Friday, Jun. 14, 1963
On the Road
THE PRESIDENCY
President Kennedy had another of those busy, busy weeks. Traveling westward, he watched massive demonstrations of nuclear weaponry in the broiling heat of desert missile ranges and from the breezy decks of aircraft carriers. He made speeches on subjects ranging from the bright future of the U.S. Air Force to the nation's earthier civil rights dilemma. He politicked with Democratic officeholders and made a chatty appearance at another of those $1,000-a-couple fund-raising dinners.

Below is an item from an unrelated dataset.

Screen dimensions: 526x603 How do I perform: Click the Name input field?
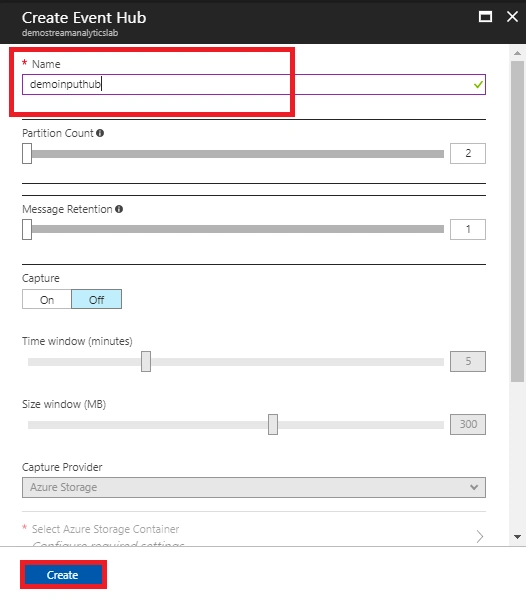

"No Way to Stop Them." At Maryland's Andrews Air Force Base, young John Kennedy Jr. was on hand with a family nurse to bid the President farewell. He burst into loud bawls as his father left aboard Air Force No. 1 with a cluster of escorting Congressmen. The first presidential stop was at Colorado Springs to deliver a commencement address at the U.S. Air Force
Academy. Air Forcemen are deeply worried about the Kennedy Administration defense policy; they fear, with considerable cause, that Defense Secretary McNamara is phasing out the manned bomber. But Kennedy told the cadets that more than ever before, their futures will be "changing and challenging." Then he announced an Administration decision to spend federal millions to develop a supersonic commercial-transport aircraft (see U.S. BUSINESS).
Next stop was the Colorado Springs headquarters of the North American Air Defense Command, where Kennedy sat hunched forward in the glass control booth from which NORAD's commander would direct defenses against enemy nuclear attack. In an 18-minute electrically simulated surprise attack, he watched the screen trace a pattern of bomber fleets and missile waves from the Soviet Union. The bombers were stopped, but the intercontinental missiles came on and erupted in eerie white ovals as they struck American cities. Muttered one Air Force officer: "We have no way to stop them." The President emerged from the demonstration in a remarkably solemn mood.
On Target. Shielded from the sun's glare by a special awning at the White Sands Missile Range, he saw an Army Honest John missile land directly on target in a burst of phosphorescence 71/2 miles away and a Nike Hercules intercept a sister missile overhead. Then off to the Navy's show-sub hunters firing rocket-launched torpedoes and Phantom fighters screaming above the carrier Kitty Hawk at the speed of sound to fire their Sparrow III missiles with deadly accuracy.
So much for the military. Next came rounds of political motorcading in El Paso and San Diego and handshaking with Texas' Democratic Governor John
Connally and California's Democratic Governor Pat Brown. At San Diego State College, Kennedy accepted an honorary doctor of laws degree. Under heavy pressure to deliver a ringing civil rights declaration, the President's San Diego speech had been billed as just that. But it fell far short. Carefully skirting mention of the Negro revolt in the South, Kennedy told his audience that "American children today do not enjoy equal educational opportunities for two reasons: One is economic and the other is racial." Concluded the President: "We must move ahead swiftly in both areas."
Welcome Respite. The $1,000-a-couple dinner, tossed by the President's Club of Los Angeles in the Beverly Hilton Hotel, came as rather a respite. There were no presidential speeches. Instead, Kennedy table-hopped informally, just chatting with the 200 loyal Democrats. Then at week's end he was off to Hawaii, where he was scheduled to talk civil rights to the National Conference of Mayors before returning to Washington.
Within two weeks the President will be back on the road again-this time to Europe, where at the urging of Prime Minister Harold Macmillan he has decided to add to his itinerary a two-day stopover in Britain.